Page excerpt below:

Krane, a startup building AI software for construction supply chains, has raised $9 million in funding.

The San Francisco-based startup has developed AI agents that help construction teams manage materials procurement and delivery for projects such as data centers, healthcare facilities, and schools.

Its platform pulls in data from spreadsheets, project schedules, and supplier communications into a single system. It then uses AI agents to automate tasks such as tracking orders, following up with vendors by phone or email, and reconciling invoices.

Eshan Jayamanne, the founder and CEO of Krane, told Business Insider that his company’s platform typically starts by identifying the equipment and materials specified in a construction project.

“Then we look at ‘what are all my quotes across all my suppliers, and who can I actually work with’ by comparing lead times, by comparing requirements for the spec. This is where AI comes in,” he said.

The startup has created multiple AI agents that specialize in different areas of the supply chain, such as deliveries and flagging supply risks.

Jayamanne, a former engineer and construction operator who worked on data center projects, founded the company in 2023. It aims to reduce delays in construction projects and prevent them from going over budget, and integrates with existing construction tools like Autodesk and Procore.

About half of Krane’s customers are healthcare projects, and around a third are data center buildouts, Jayamanne said. Data centers are complex projects that can be held up by any delays to critical equipment, such as generators, he added.

End of Page excerpt.
Data excerpt below:

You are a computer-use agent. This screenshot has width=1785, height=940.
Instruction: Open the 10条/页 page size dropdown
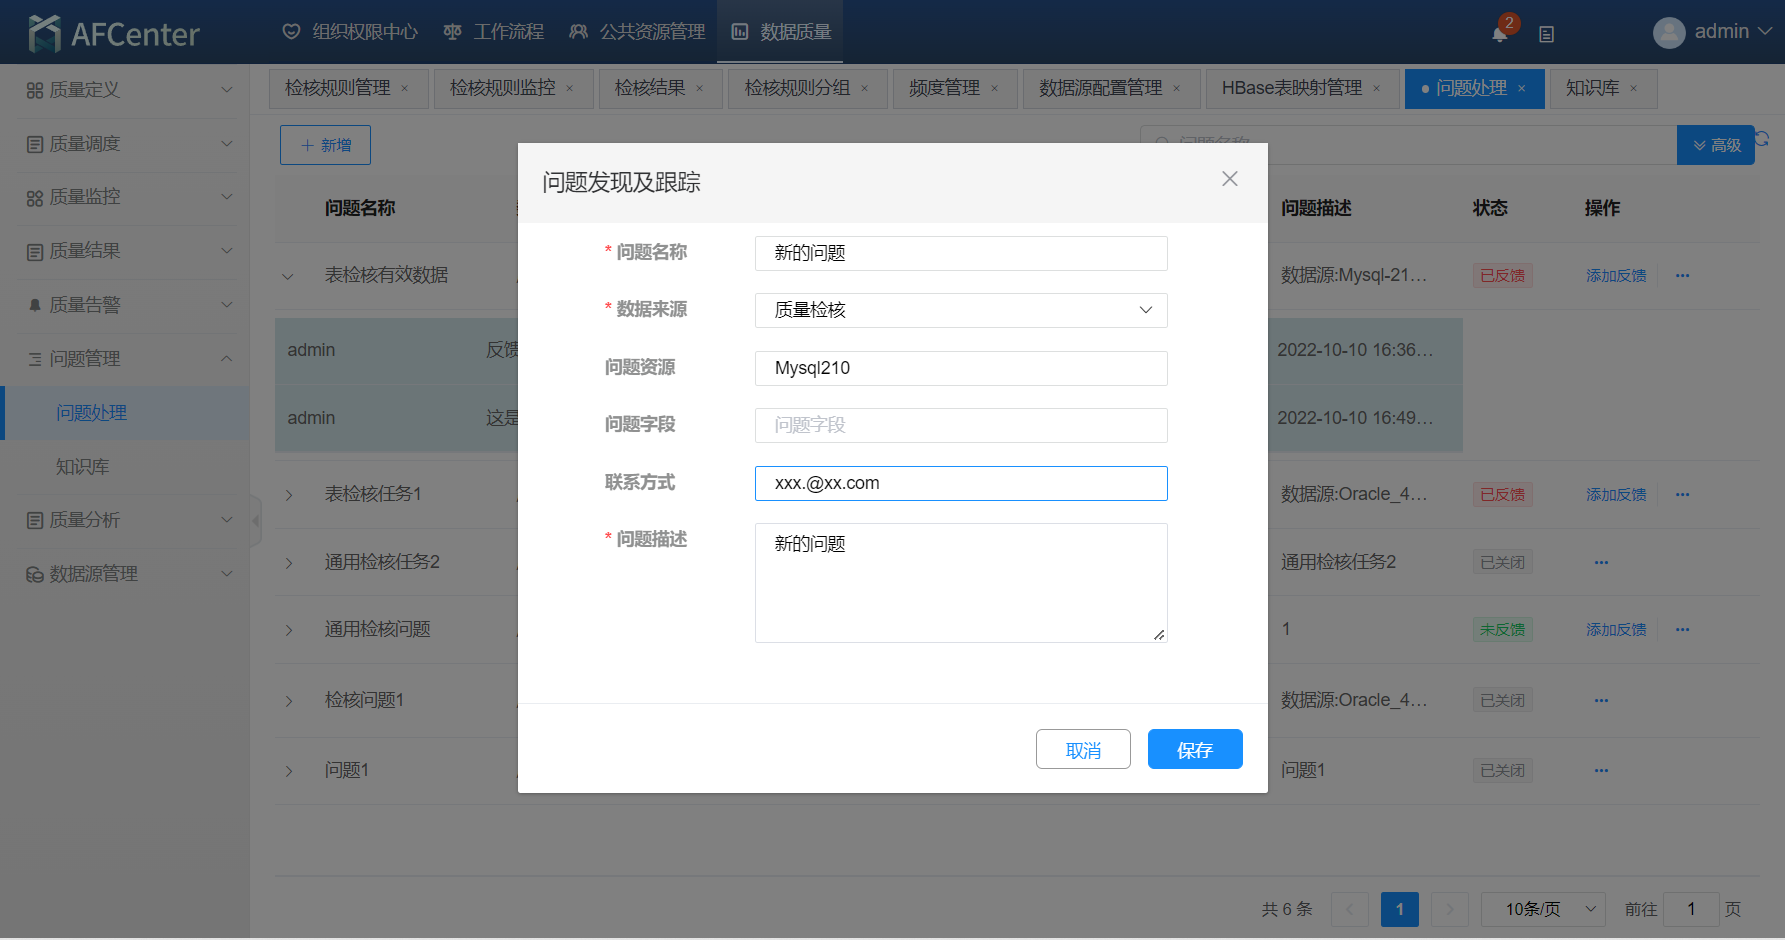click(1542, 909)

End of Data excerpt.

• Prompt 1: How much funding has Krane raised, according to the article about Krane?
• Prompt 2: Using the article about Krane, explain why data center buildouts can be held up.
• Prompt 3: Write the next part of the article about Krane, picking up after its final sentence.
The listing has no connection to the article about Krane.

• Expected answer 1: Krane has raised $9 million.

• Expected answer 2: Jayamanne says data centers are complex projects, so any delay to critical equipment, such as generators, can hold them up.

• Expected answer 3:
Construction tech has become increasingly competitive, and companies like TrunkTools and Mastt are also leaning into AI agents. While construction has historically been slower than other industries to adopt software tools, Jayamanne says that’s no longer true.

“This LLM moment has changed everything,” he said, referring to large language models, the technology underpinning AI like ChatGPT.

Jayamanne said that humans are “in the loop” to approve the decisions of Krane’s AI agents, but its voice agents have greater autonomy.

The startup’s seed round was co-led by Glasswing Ventures and Link Ventures.

The new funding will be used to expand its product and add new features, including tools aimed at subcontractors and additional automation for procurement and payments.

“I’m really focused on raising ‘just enough’ because larger rounds don’t make sense anymore,” he said, adding that companies like his can use AI to operate with smaller engineering teams.

Here’s an exclusive look at the nine-page pitch deck Krane used to raise $9 million.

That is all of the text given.